■ **FRAGMENTO SELECCIONADO**
════════════════════
Un primer grupo de defensores de la memoria es el formado por quienes consideran que la memoria es un fin valioso en sí mismo y que de su ejercicio sólo pueden derivarse efectos benéficos (por lo general, de orden progresista, aunque no necesariamente). En este grupo podrían incluirse todas las argumentaciones clásicas acerca de la historia, como por ejemplo el celebrado dictum de Cicerón «La historia es maestra de la vida» o el también muy reiterado «El pueblo que no conoce su pasado está condenado a repetirlo», de Santayana, aunque podríamos encontrar sin demasiado esfuerzo muchas más afirmaciones de parecido tenor.3 Para este grupo podríamos decir, sin temor a que la simplificación generara gruesos malentendidos, que la memoria es buena siempre.

Un convencimiento de semejante tipo resiste con dificultad la confrontación con los hechos. Está lejos de ser una evidencia que seamos capaces de extraer automáticamente lecciones positivas de nuestra evocación del pasado. La razón –en la que ahora no hace al caso detenerse– está relacionada con la naturaleza de la propia evocación histórica que, como es sabido, se materializa en el curso de una narración que, en cuanto tal, no sólo implica un determinado recorte de las realidades evocadas –una selección, en definitiva–, sino, sobre todo, una valoración previa de las mismas. En alguna ocasión4 me he referido al uso de un acontecimiento llevado a cabo por toda una generación, uso que bien pudiera ser puesto como ejemplo ilustrativo de lo que se está pretendiendo señalar.

El tan denostado en los últimos tiempos por algunos políticos (especialmente de derechas) mayo del 68 fue, durante muchos años, santo y seña de un amplio sector de la población de determinada edad en las sociedades occidentales desarrolladas, sector que creía encontrar en los acontecimientos aludidos bajo ese rótulo y, sobre todo, en las consecuencias a que ellos dieron lugar (transformaciones en materia de costumbres, cultura política, etcétera)5 su particular momento fundacional en tanto que generación. Tal vez del famoso mayo en sí mismo ya no valga la pena hablar mucho más (porque ya sea demasiado lo dicho), pero sí convendrá señalar algo acerca de la forma en que de él se han reclamado tantos. Y es que resulta llamativo, sobre todo en relación con la enorme literatura existente respecto a los acontecimientos mismos, la escasez de textos que planteen de manera radicalmente autocrítica la posibilidad de que en todo aquello hubiera habido un grueso error, una importante equivocación, una propuesta política desacertada en gran medida, hipótesis atendible (repárese en la prudencia de los términos) sobre todo a la vista de los efectos que provocó al intentar aplicarse mecánicamente en otras sociedades, como, por ejemplo, las latinoamericanas. Visto con la perspectiva que conceden las cuatro décadas transcurridas, se puede afirmar, sin demasiado margen de error, que el referente mayo del 68 ha terminado convirtiéndose en un lugar simbólico de peregrinación para cincuentones, cuya reiterada invocación por parte de algunos apenas ha servido para extraer lecciones de utilidad para el presente.
════════════════════
■ **MATERIAL PROPORCIONADO**
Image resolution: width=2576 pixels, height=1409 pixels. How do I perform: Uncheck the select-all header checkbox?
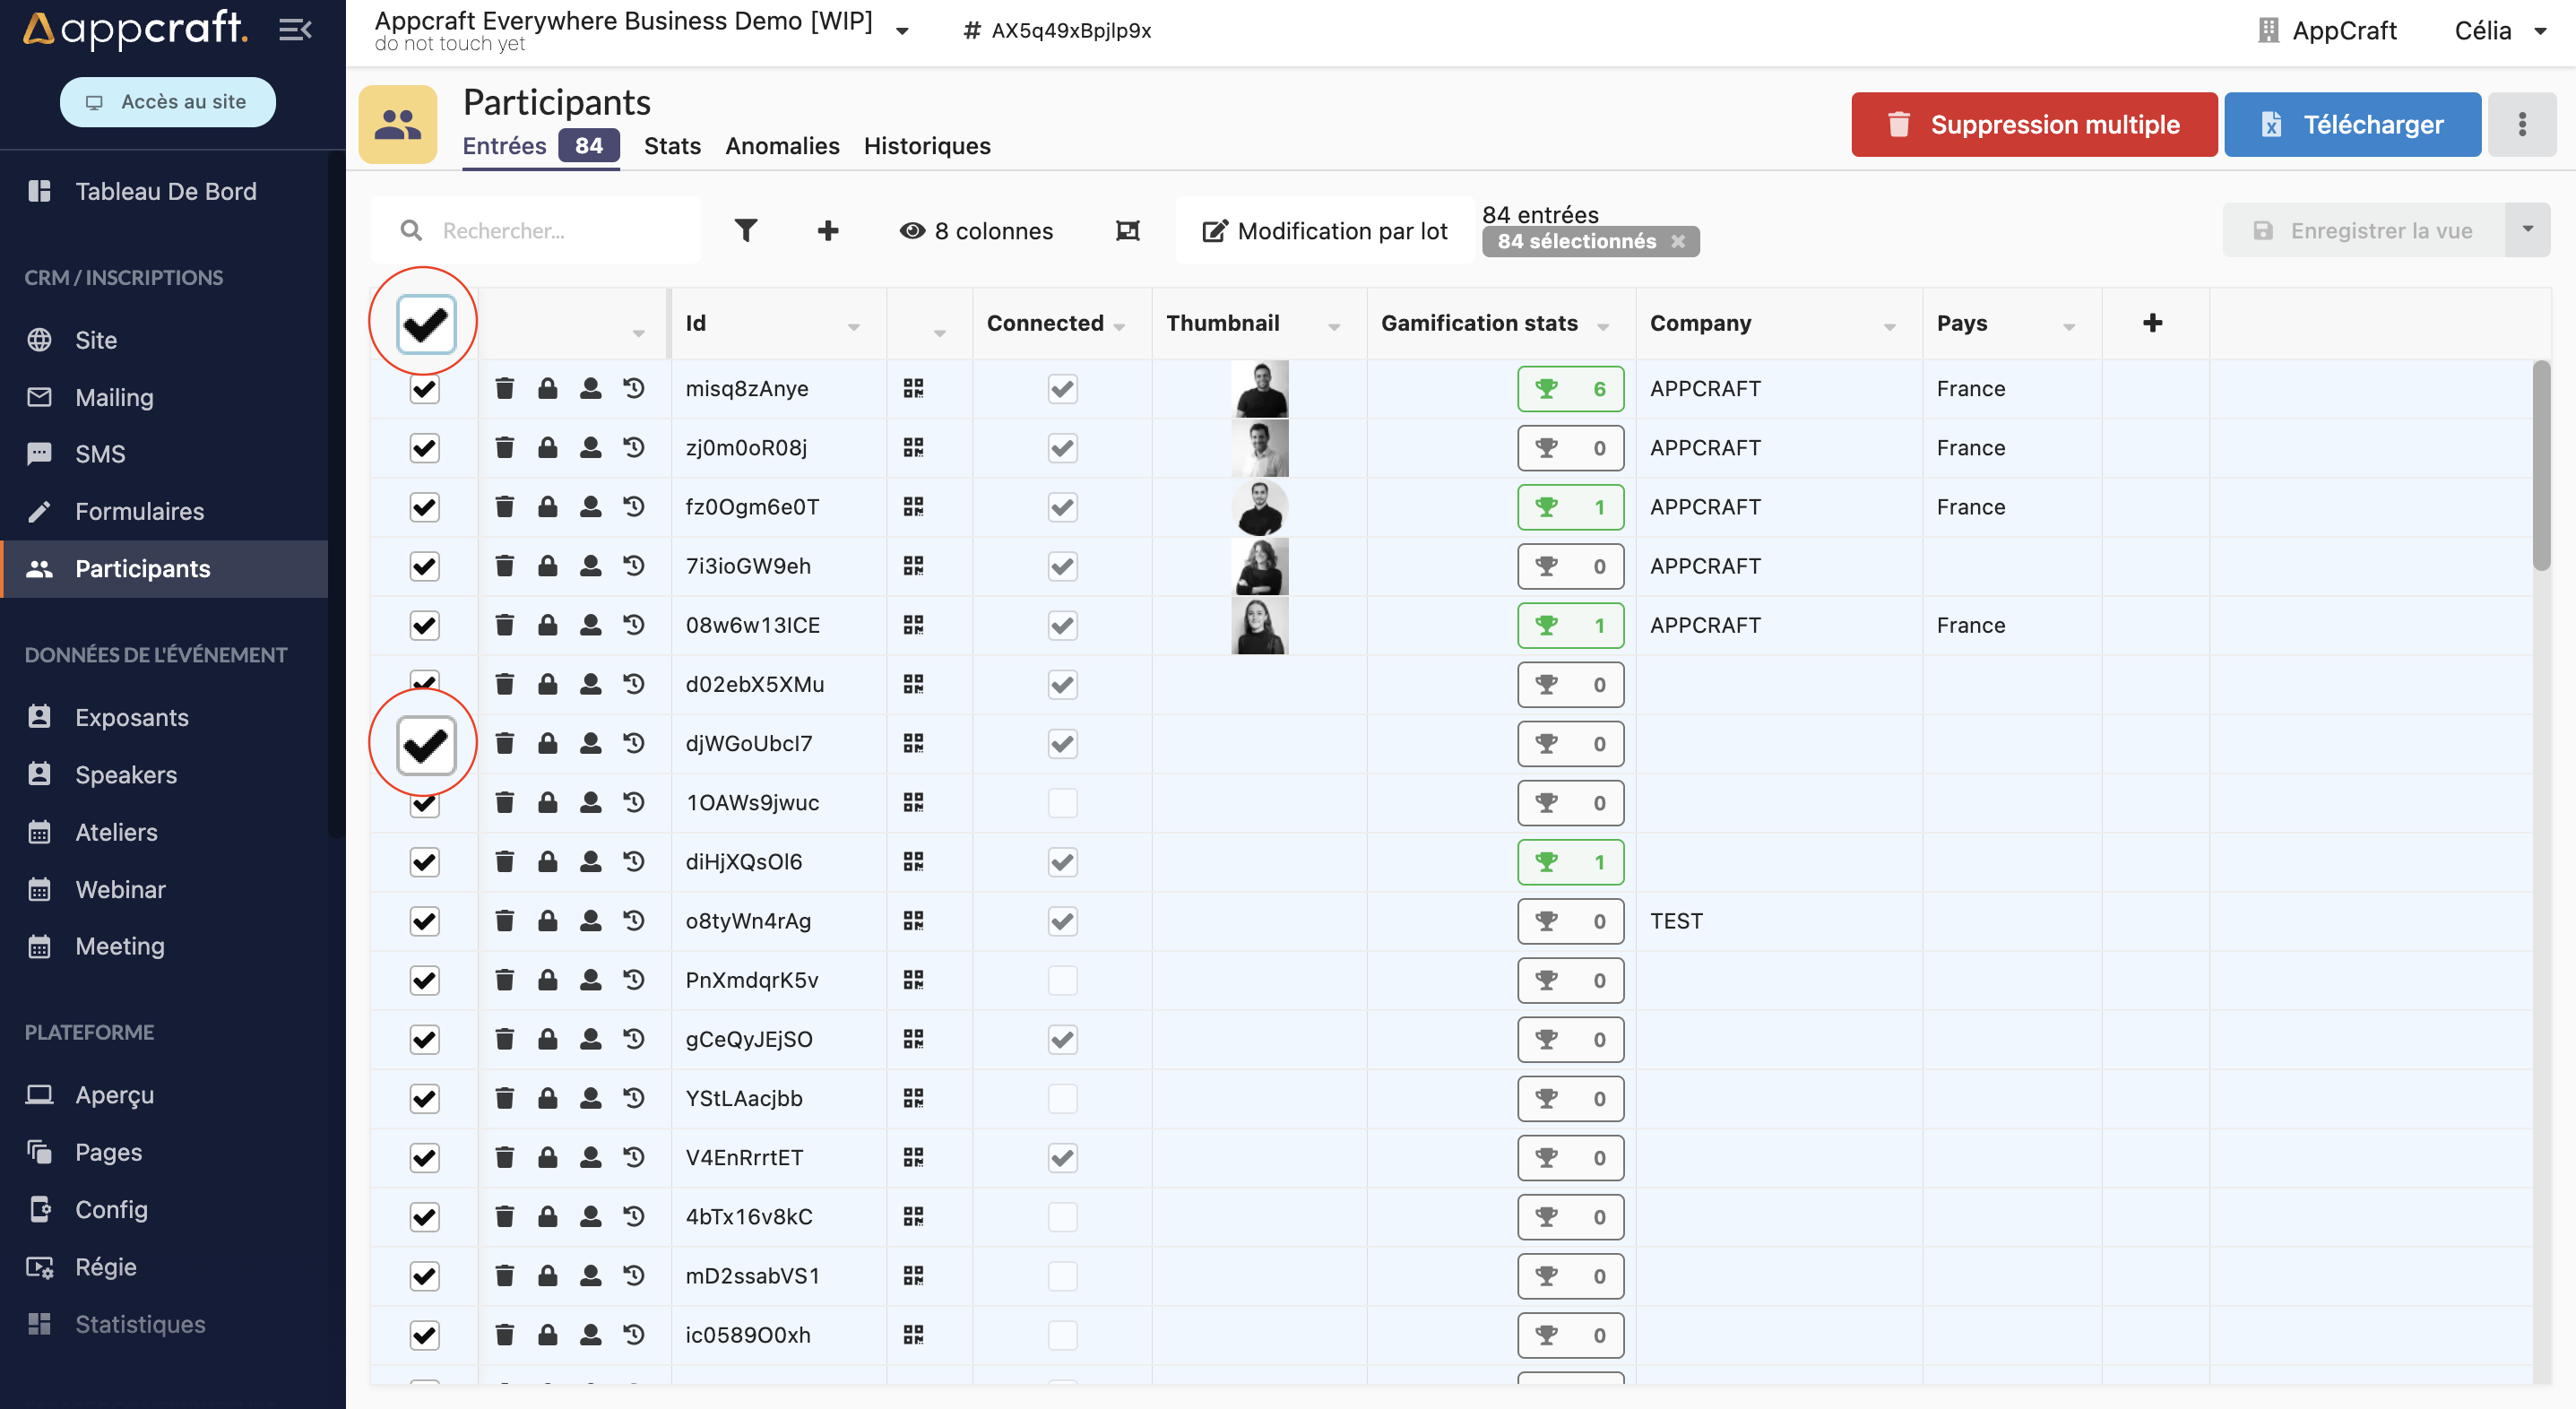point(426,323)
════════════════════
■ **EJERCICIOS PROPUESTOS**
1) Reproduce literalmente el fragmento sobre la memoria desde "Un convencimiento de" hasta "está pretendiendo señalar.", ambos incluidos.
2) Enumera las tres expresiones con que el fragmento sobre la memoria describe la posibilidad, rara vez planteada de manera autocrítica, de que en mayo del 68 hubiera habido un fallo.
3) Según el fragmento sobre la memoria, ¿en qué ha terminado convirtiéndose el referente mayo del 68 visto con la perspectiva de cuatro décadas?

■ **EJERCICIO RESUELTO**
1)
Un convencimiento de semejante tipo resiste con dificultad la confrontación con los hechos. Está lejos de ser una evidencia que seamos capaces de extraer automáticamente lecciones positivas de nuestra evocación del pasado. La razón –en la que ahora no hace al caso detenerse– está relacionada con la naturaleza de la propia evocación histórica que, como es sabido, se materializa en el curso de una narración que, en cuanto tal, no sólo implica un determinado recorte de las realidades evocadas –una selección, en definitiva–, sino, sobre todo, una valoración previa de las mismas. En alguna ocasión4 me he referido al uso de un acontecimiento llevado a cabo por toda una generación, uso que bien pudiera ser puesto como ejemplo ilustrativo de lo que se está pretendiendo señalar.

2) Un grueso error; una importante equivocación; una propuesta política desacertada en gran medida.

3) En un lugar simbólico de peregrinación para cincuentones.